There is still a problem in PDO, however.  When we capture a database locked exception we have an open transaction.  If we try to commit or rollback the open transaction the process fails with an error indicating other transactions are open (presumably from process 1).  In my SQLite command-line test I can commit the transaction from process 2 (where the lock exception was encountered) while the transaction from process 1 is open.  The problem with PDO is in the loop - if database is locked we can't commit or rollback the open transaction, when we try to begin the transaction in the next iteration of the loop we get this error: "There is already an active transaction".  If we handle that exception and keep the transaction open, then the 2 scripts deadlock.  So if we could commit or rollback the transaction from process 2  when we see that the database is locked (as the SQLite command-line client allows) that might work.
 [2009-03-25 16:02 UTC] rjohnson at intepro dot us
Hello.  Just curious as to if anyone has looked at this since it has been open for a month.  It is still an issue for us with version 5.2.8 and I did not see any fixes for it in the changelog for 5.2.9.  If there is anything you need from me, please let me know.

Thanks
 [2009-04-07 20:05 UTC] rjohnson at intepro dot us
I believe I found a fix for this (or at least a workaround).  It looks like the real problem was with PDO::prepare().  Prepared statements must be prepared prior to calling PDO::beginTransaction()

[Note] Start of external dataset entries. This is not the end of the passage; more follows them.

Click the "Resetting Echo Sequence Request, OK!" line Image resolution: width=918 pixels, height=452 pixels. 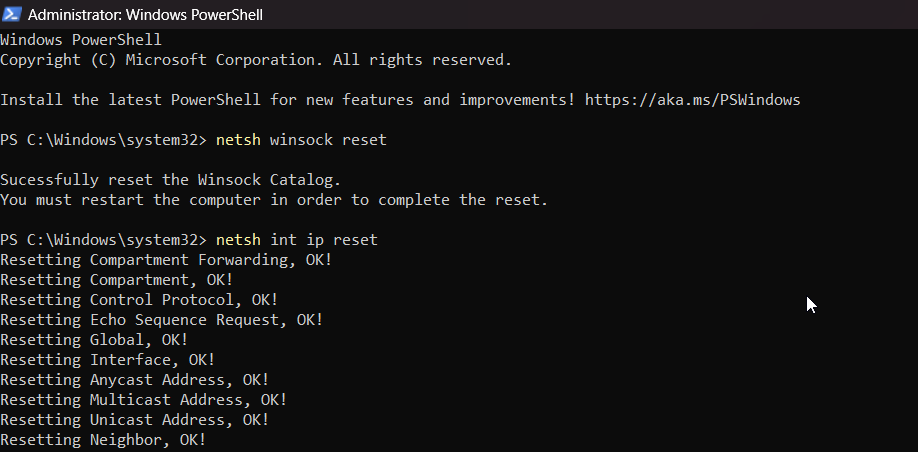coord(161,320)
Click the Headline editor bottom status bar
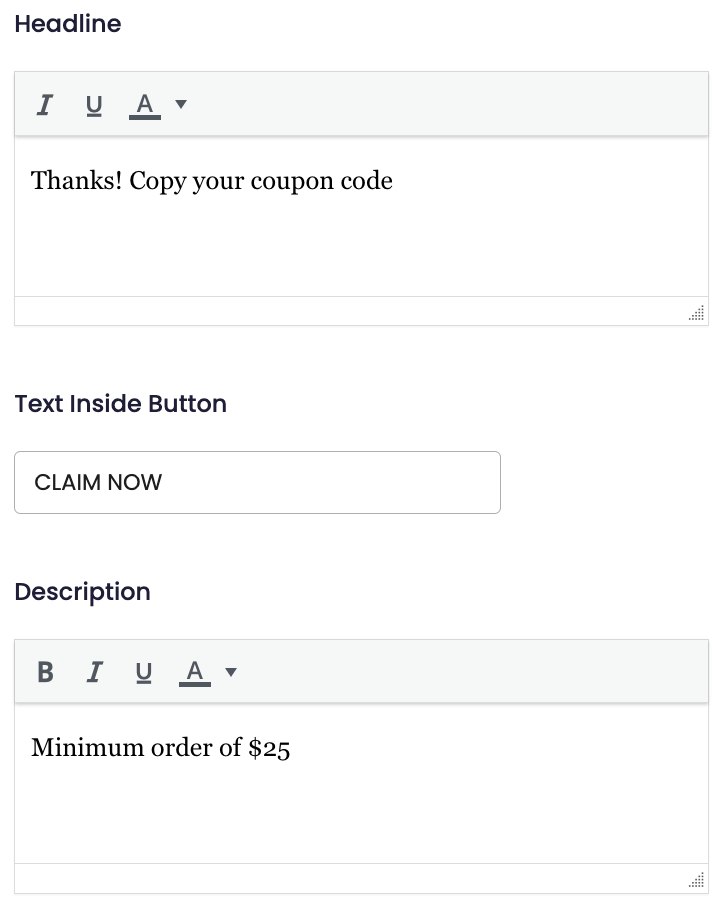The image size is (720, 920). [350, 311]
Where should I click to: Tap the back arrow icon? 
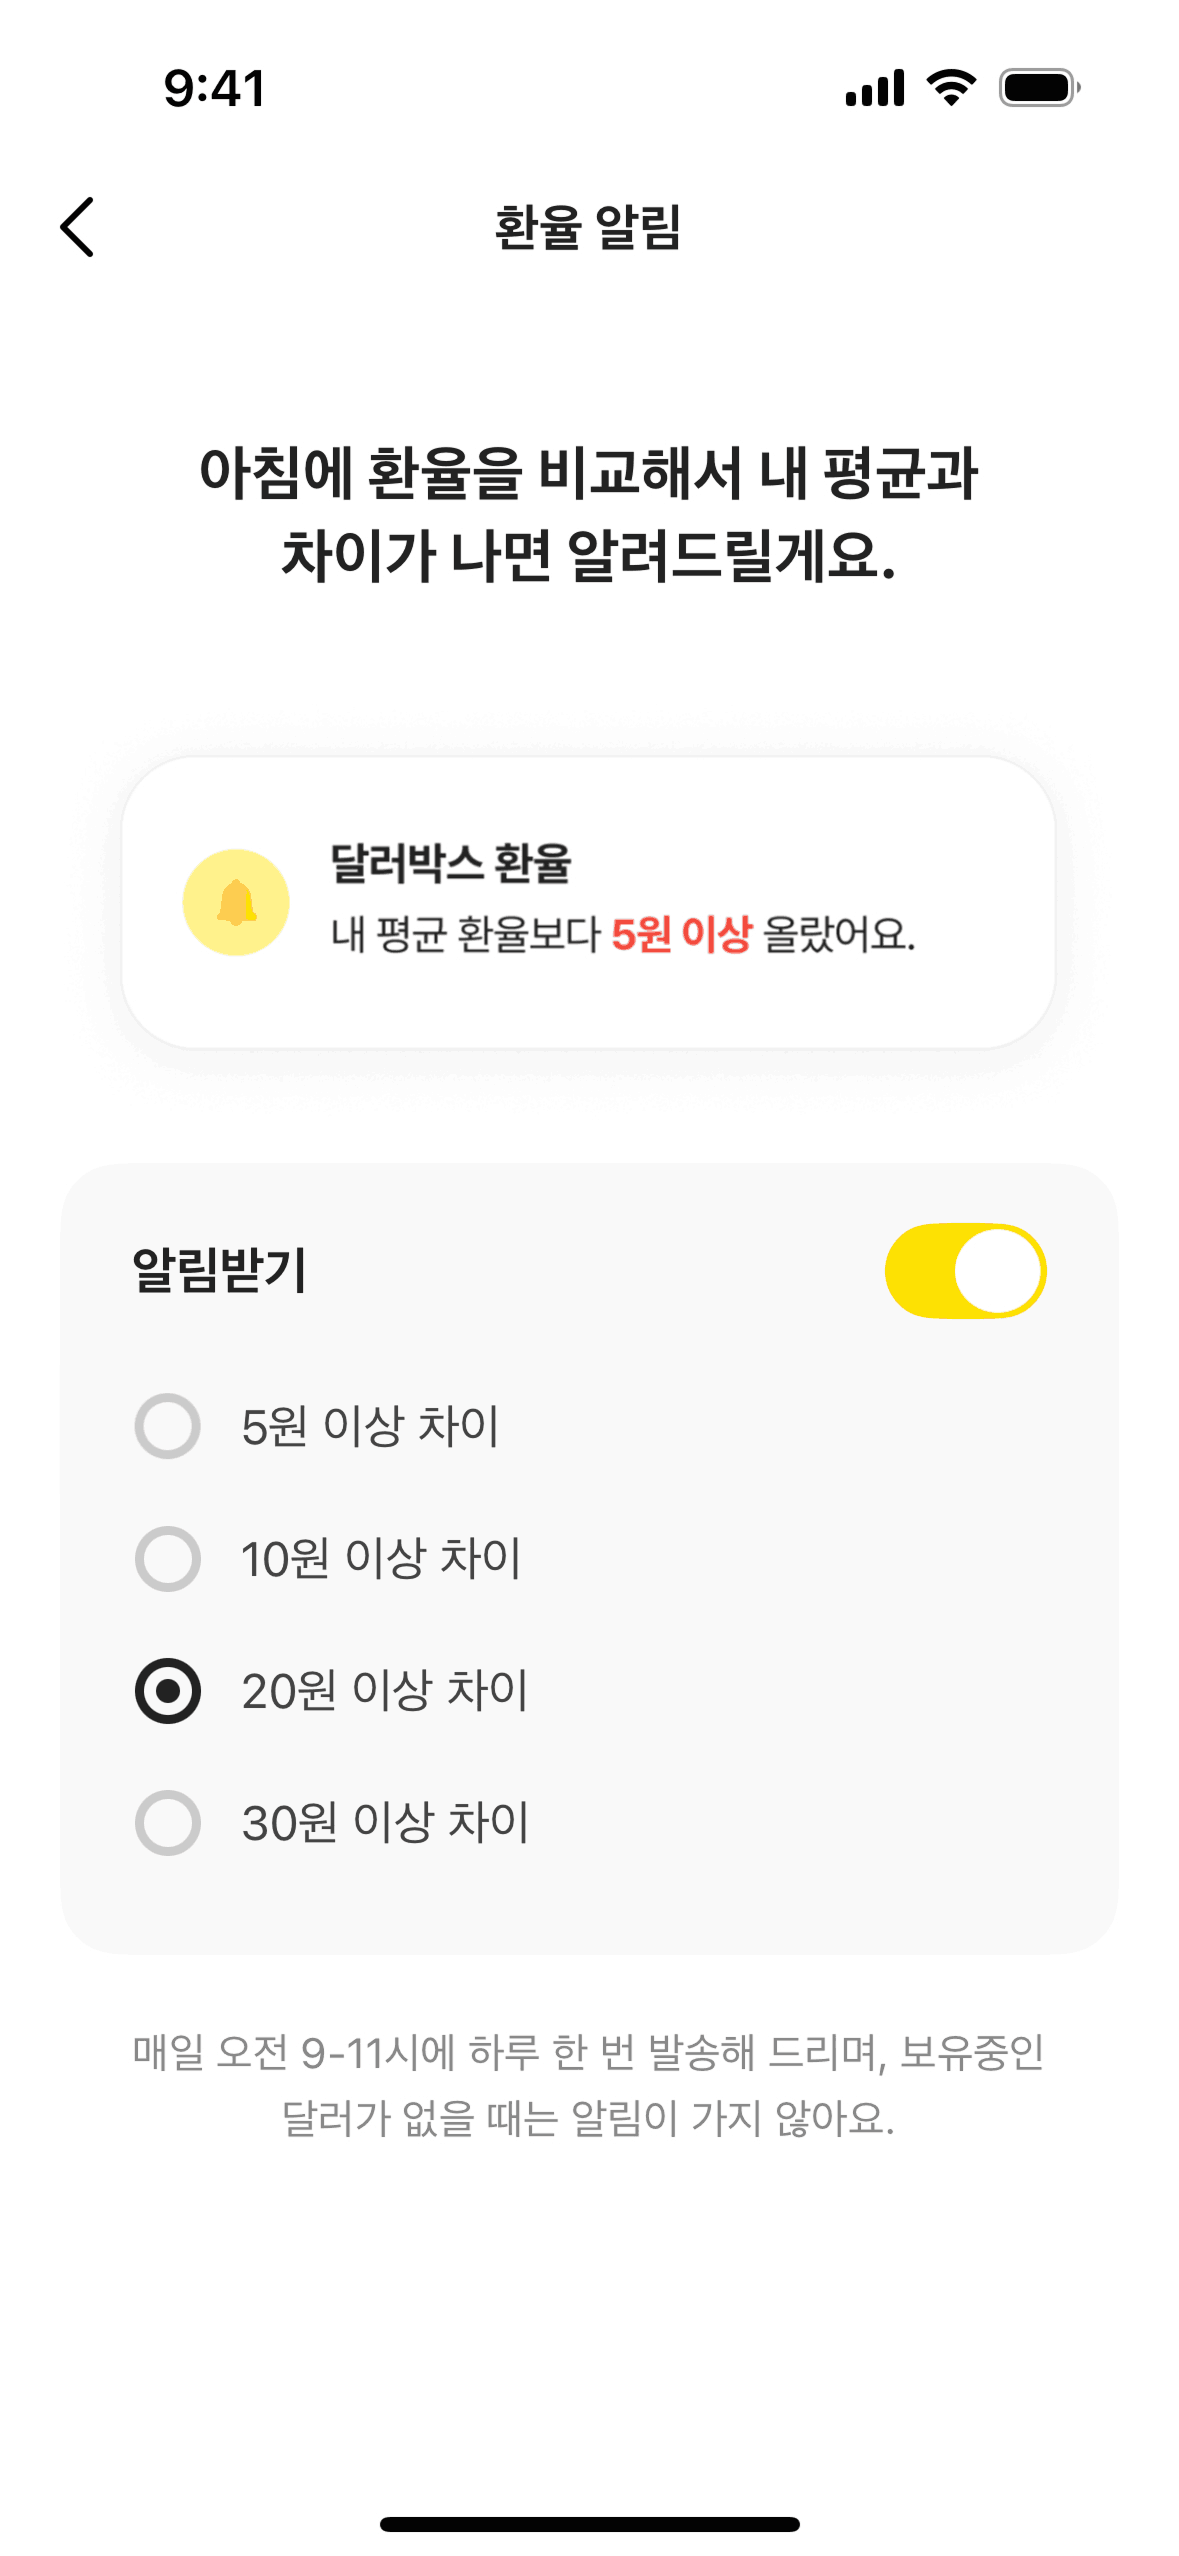tap(78, 227)
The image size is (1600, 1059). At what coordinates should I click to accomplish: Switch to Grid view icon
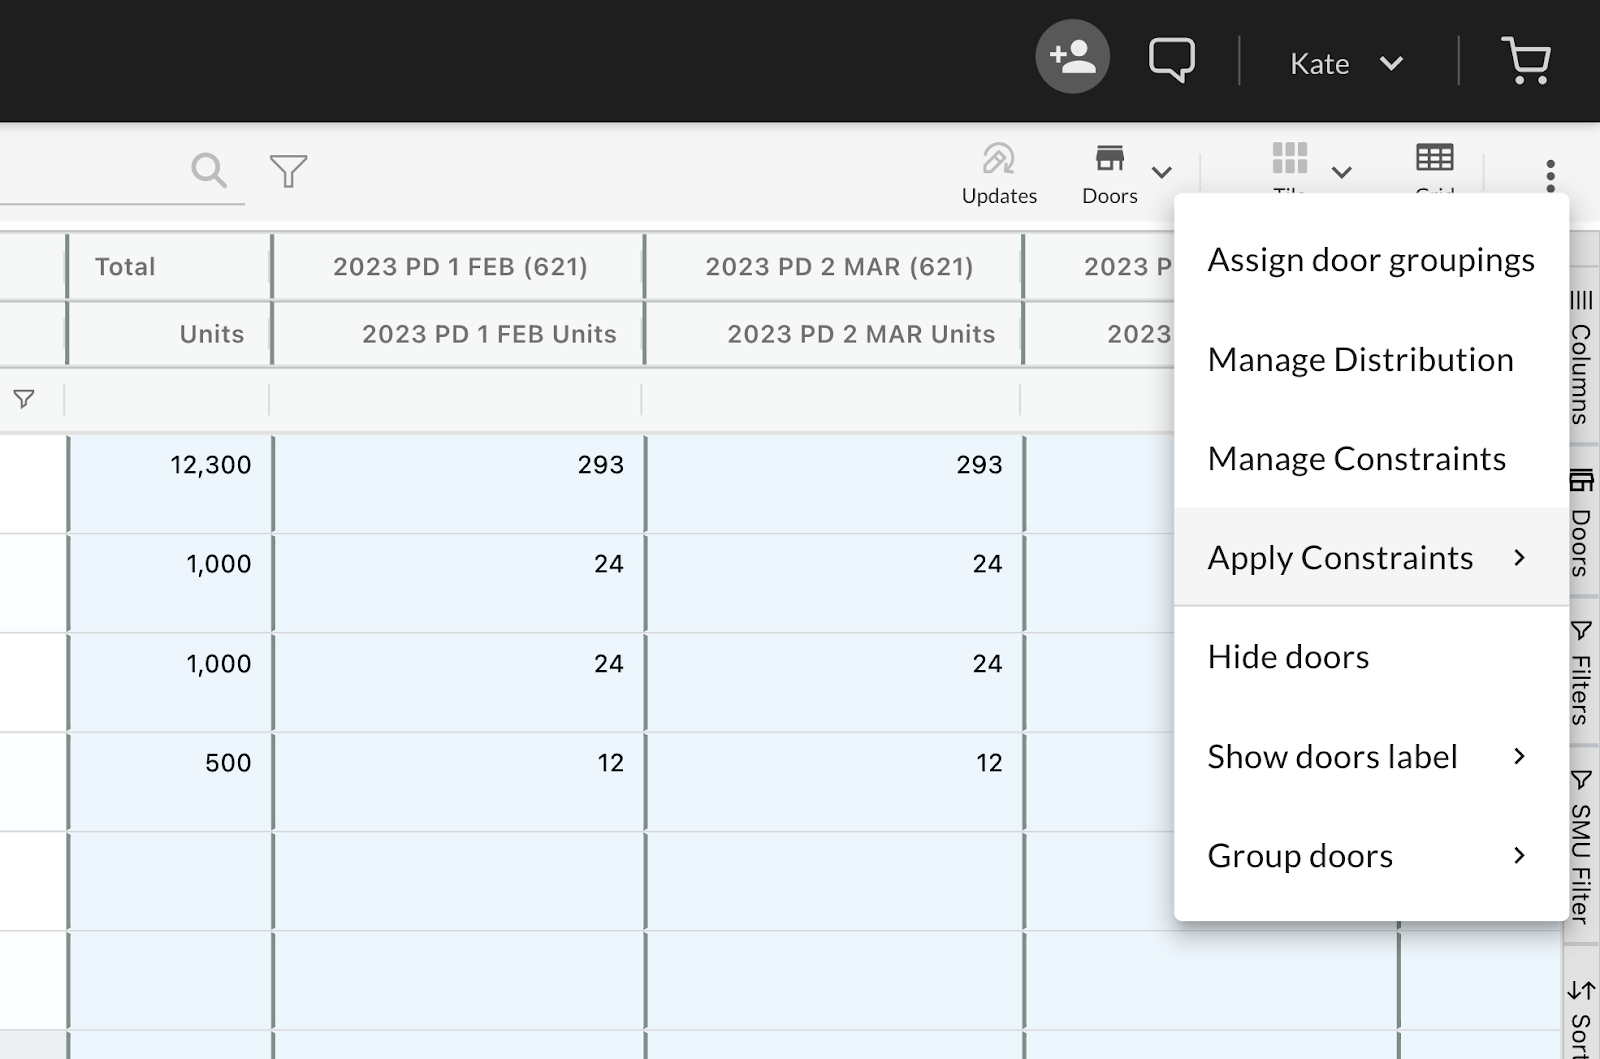pyautogui.click(x=1434, y=159)
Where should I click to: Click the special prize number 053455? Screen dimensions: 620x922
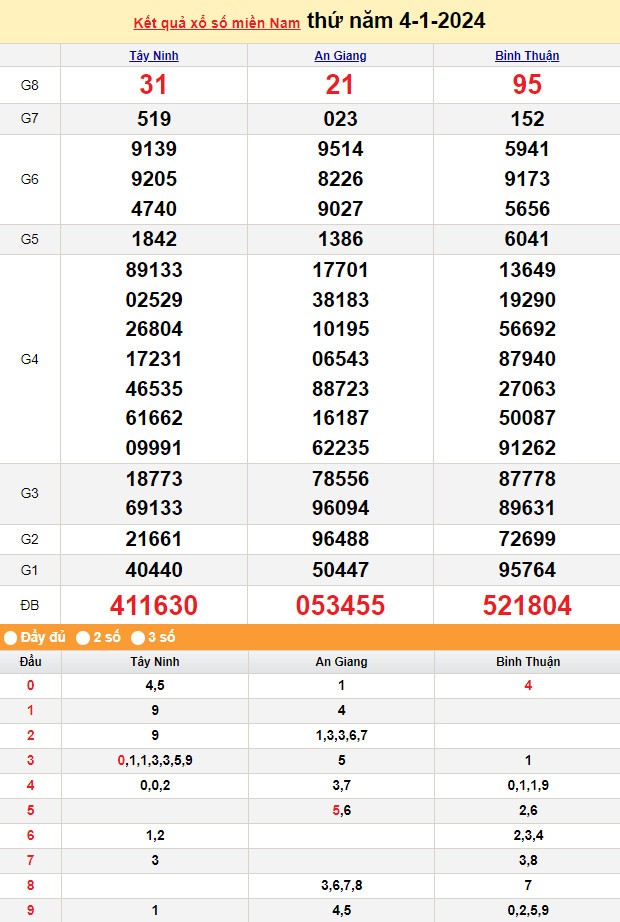point(340,605)
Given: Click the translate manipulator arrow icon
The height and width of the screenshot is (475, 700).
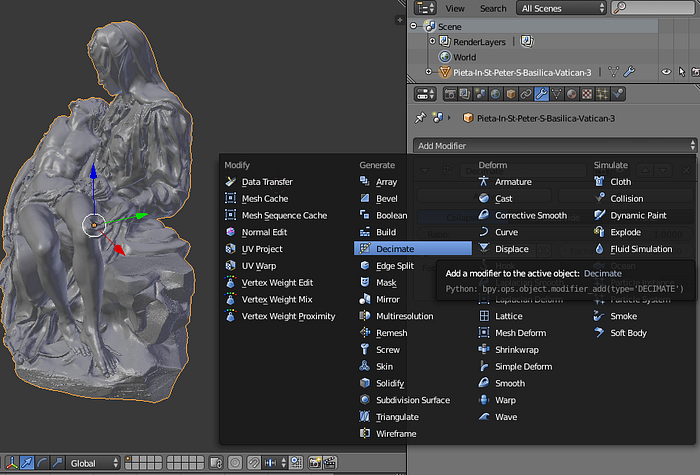Looking at the screenshot, I should click(x=27, y=462).
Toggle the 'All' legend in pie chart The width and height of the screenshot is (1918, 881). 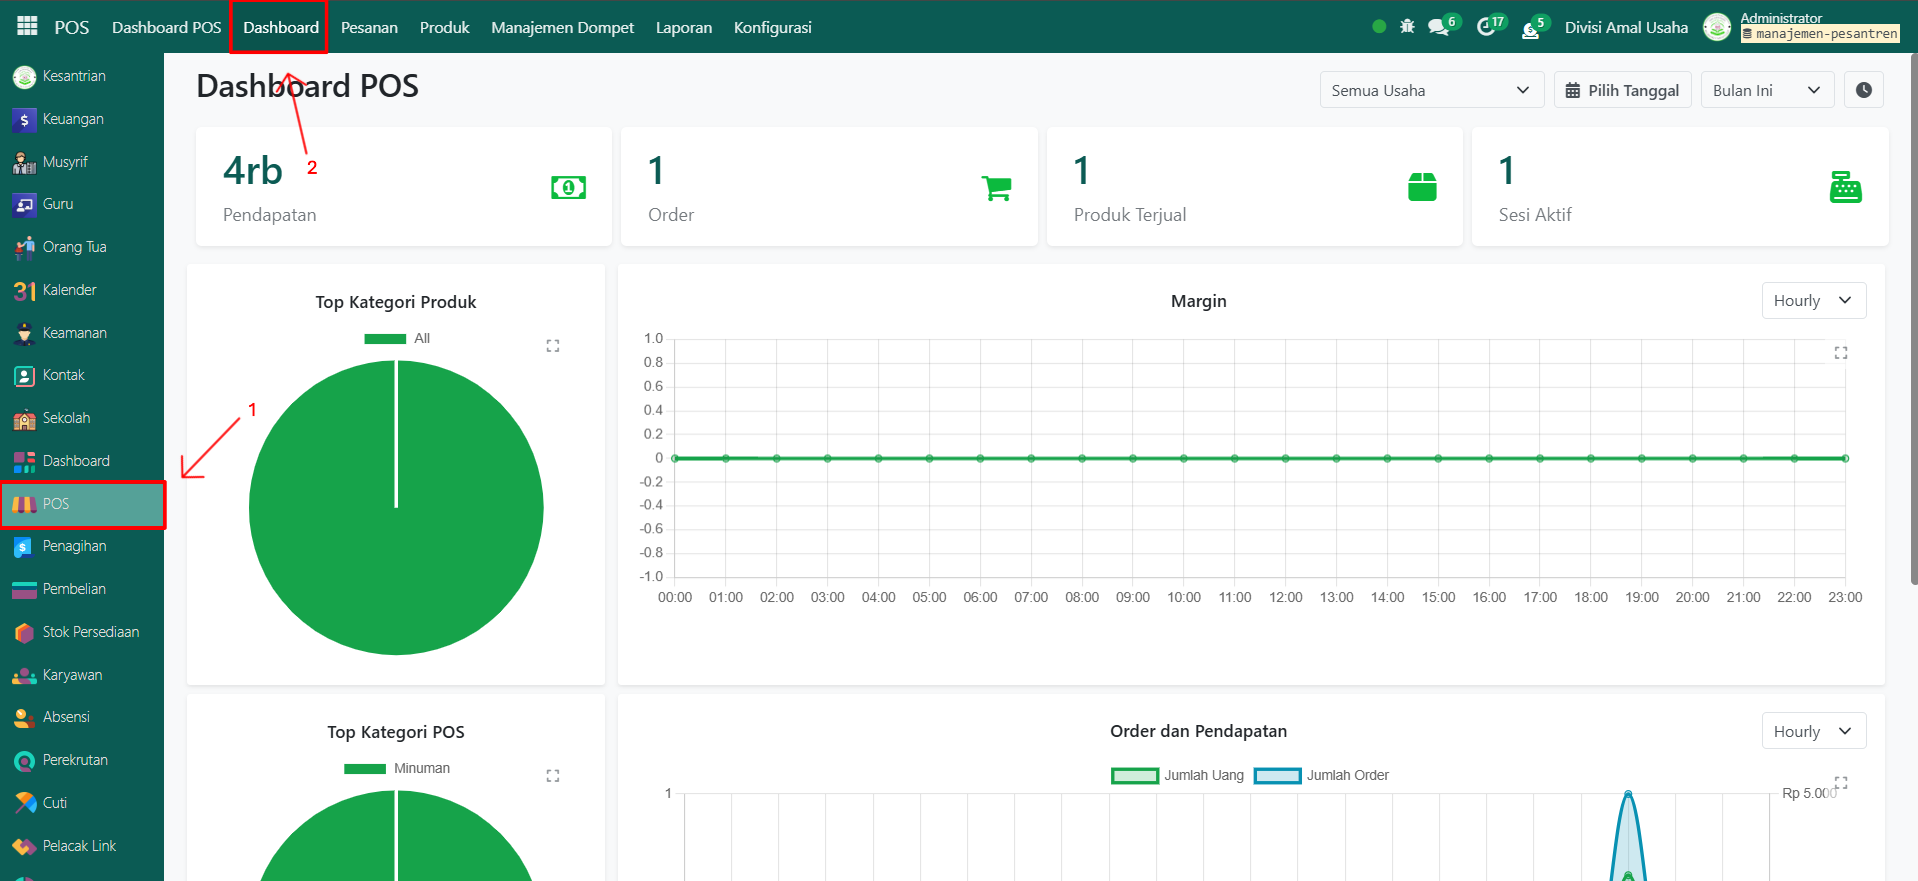(397, 339)
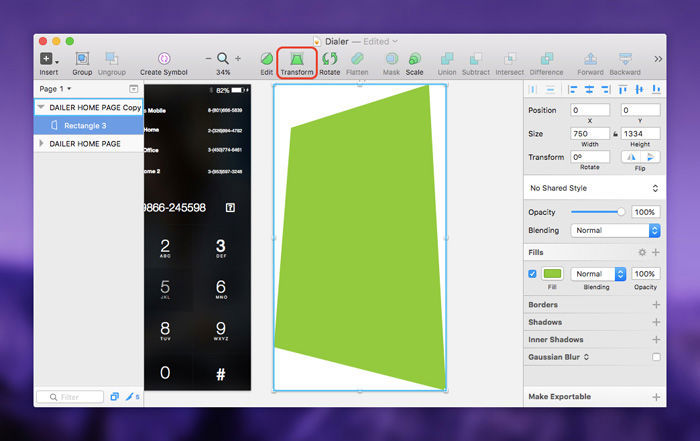Click the Scale tool icon
This screenshot has width=700, height=441.
tap(414, 59)
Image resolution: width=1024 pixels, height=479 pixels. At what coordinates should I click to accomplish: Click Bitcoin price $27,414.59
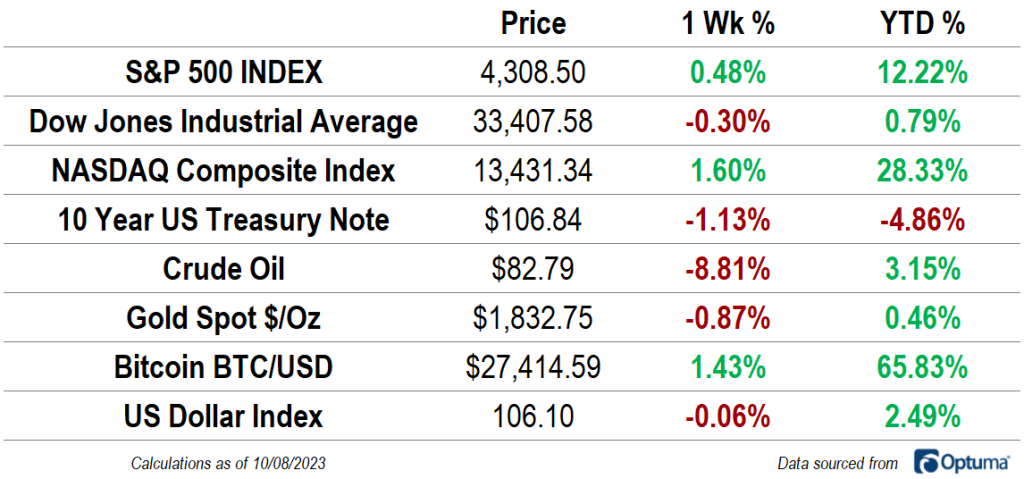click(x=533, y=367)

Right now this is working for us in test:
1. Create the SQLite3 PDO connection
2. Prepare any statements necessary
3. Set a loop test variable and start loop
4. Start try{} block
5. Call beginTransaction() to get out of autocommit mode
6. Attempt to execute prepared statement -> could throw PDOException "DATABASE IS LOCKED", skip to step 9
7. Call PDO::commit() to commit changes
8. Set loop test variable to false and/or break loop
9. Catch "DATABASE IS LOCKED" PDOException, sleep for some period of time and reiterate the loop (Go to step 3)

If this passes our tests, I'll make a note of it in the online manual.